Say if Zimbabweans woke up to five real high level governmental and partisan prosecutions, striking the core of the patronage system that has decayed governance for years, what would happen to the parallel market rate? Use this imagery to ponder how representative the parallel market rate is to Zimbabwe’s structural and productive condition. After all, fundamentally isn’t that what exchange rates should mostly tell us; the structural and productive relation between two counter economies?
It is not too far-fetched to imagine that if such prosecutions took place the parallel market rate would definitely fall towards the interbank rate; maybe even towards 1:1 again, depending on who would be prosecuted. Assuming one agrees with this scenario, it could be true that deflated confidence is more significant variable of the foreign currency exchange rates in Zimbabwe than the structural and productive condition of the economy to the USD.
When global analysts or commentators inquire on say the USD:ZAR or the USD:GBP, what is the greatest variable that they’re trying to understand? It is the structural and productive relation between these economies. Internal confidence, is a variable, but less significantly so. Perhaps as the debate of whether or not to liberalise the forex market, often leveraged on doubts of the interbank market rate’s utility as compared to parallel rates, really needs to be re-approached by Zimbabwean analysts and commentators. It is currently in-congruent to normalised global standards of analyses and commentary.
Sure, the parallel market is presently the effective rate in as far as the price of foreign currency in the economy, but that is definitely insuffice context for astute, macro-conscious analyses and commentary. What is the purpose and objective of finding a benchmark foreign currency market? It goes beyond a simplistic concern of what the price of foreign currency is in an economy. A higher intent is to improve the livelihoods of Zimbabweans, which actually isn’t separate from capital interest. So Zimbabwean analysts and commentators should make their assertions be guided by such consideration. The parallel market today, while seeming effective, is grossly devoid of what the real effective rate should tell us about the structural and productive condition of the economy.
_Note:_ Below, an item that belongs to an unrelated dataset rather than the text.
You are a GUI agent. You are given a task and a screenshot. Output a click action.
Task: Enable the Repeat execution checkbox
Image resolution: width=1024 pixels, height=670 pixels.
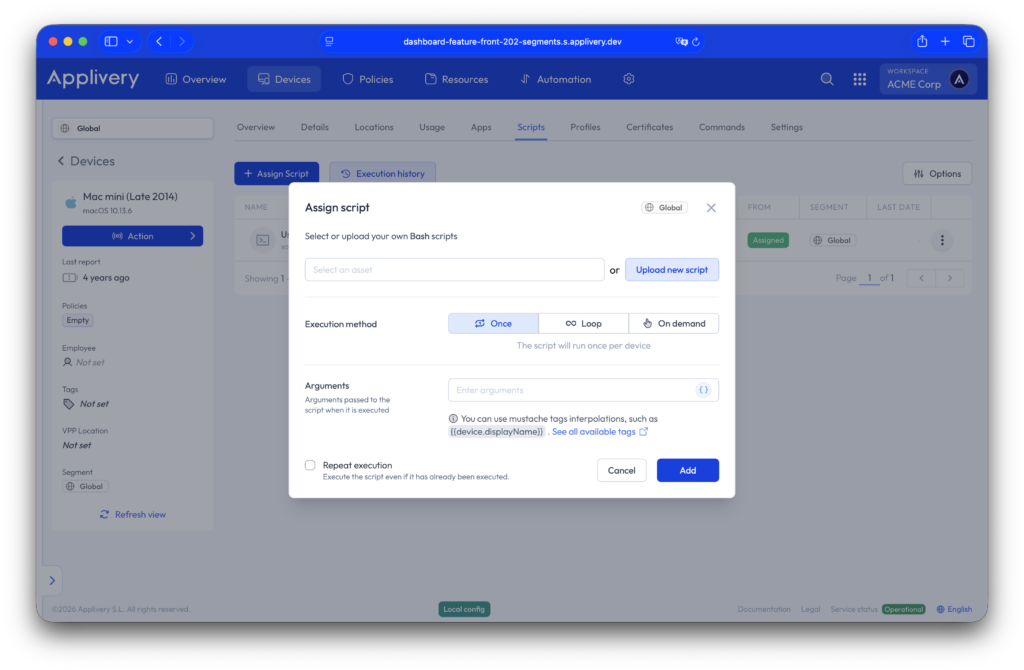311,464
Currently, it is merely an effective rate to buy or sell foreign currency, but with a very minimal reference to structural and productive outlook of the economy.
Consider for instance, the companies active in the parallel market, are they using the foreign currency to operate efficiently in their core businesses, or many have compromised, if not entirely foregone operational execution for foreign currency trading on the black market? If this has become common practice throughout numerous sectors of the economy, how then is the buying and selling price of the parallel market a strong reference, or real effective rate of industry’s structural and productive consequence? Thus, as parallel market rate itself has become increasingly decoupled from actual structural and productive reference, that market rate is a really weak reference for studying the economic condition of the economy.
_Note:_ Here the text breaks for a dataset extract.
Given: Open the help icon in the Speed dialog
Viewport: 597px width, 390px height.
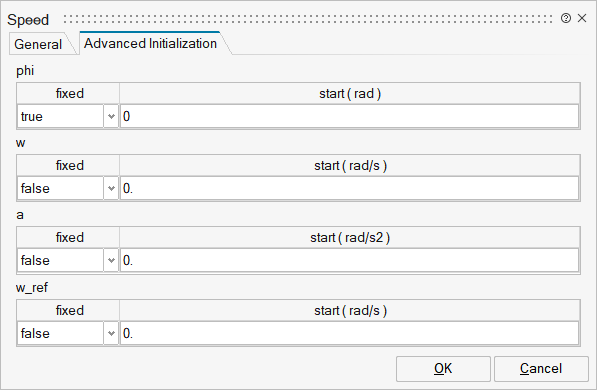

Analysts and commentators often miss precise context to critique a central bank, with a continuing disconnect in their recommendations of how a central bank should actually respond to the prevailing situation. The central bank, for all its faults, has not entirely forgotten its crucial institutional need to rely on metrics that are benchmarked to the structural and productive outlook of the economy. For instance, this is the means of a central bank to manage monetary aggregates, or manage regulatory controls. Similar guidance applies to fiscal management. Of the recent sound bites heard from authorities the last several days, Permanent Secretary Guvamatanga’s concerns with the foreign currency in the banking system lying ideal was most encouraging. Government needs to keep pulse of how the velocity of formal and measurable foreign currency is structurally affecting productive output in the economy; a metric long ignored in Zimbabwean discourse.
A fair amount of analysis and commentary has been shared on money supply being cause of inflation, that’s good. But, discourse lacks further inquiry into what size of money supply would structurally and productively accompany a sustainable exchange rate. These are the gaps missing in our analyses and commentary. For a central bank and finance ministry, no matter how seemingly effective parallel market rates are, they cannot be a reference for central policy making. They lack empirical reference to the metrics of monetary and fiscal management of an economy.
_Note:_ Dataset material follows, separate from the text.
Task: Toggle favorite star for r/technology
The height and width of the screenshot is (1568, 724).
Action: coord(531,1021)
The parallel rate is not more telling of the structural and productive outlook of the economy than the interbank market rate is. Such a proposition has yet to be proven; maybe even disproven by a mere scenario which would greatly shift confidence such as prosecutions. Indeed this does not inherently mean that the interbank rate is more telling either. Currently, the two are of lesser importance than seeking normalized structural and productive standards that influence exchange rates. That has to be inspired by analyses and commentary of a higher consciousness. These would help motivate the central bank and finance ministry to enhance best practices in their formal policy making. What Zimbabwe needs are efficiently and effectively governed formal markets that can be relied upon as references to study just how active participants are using foreign currency for structural and productive purposes. Nobody should be chasing the parallel market.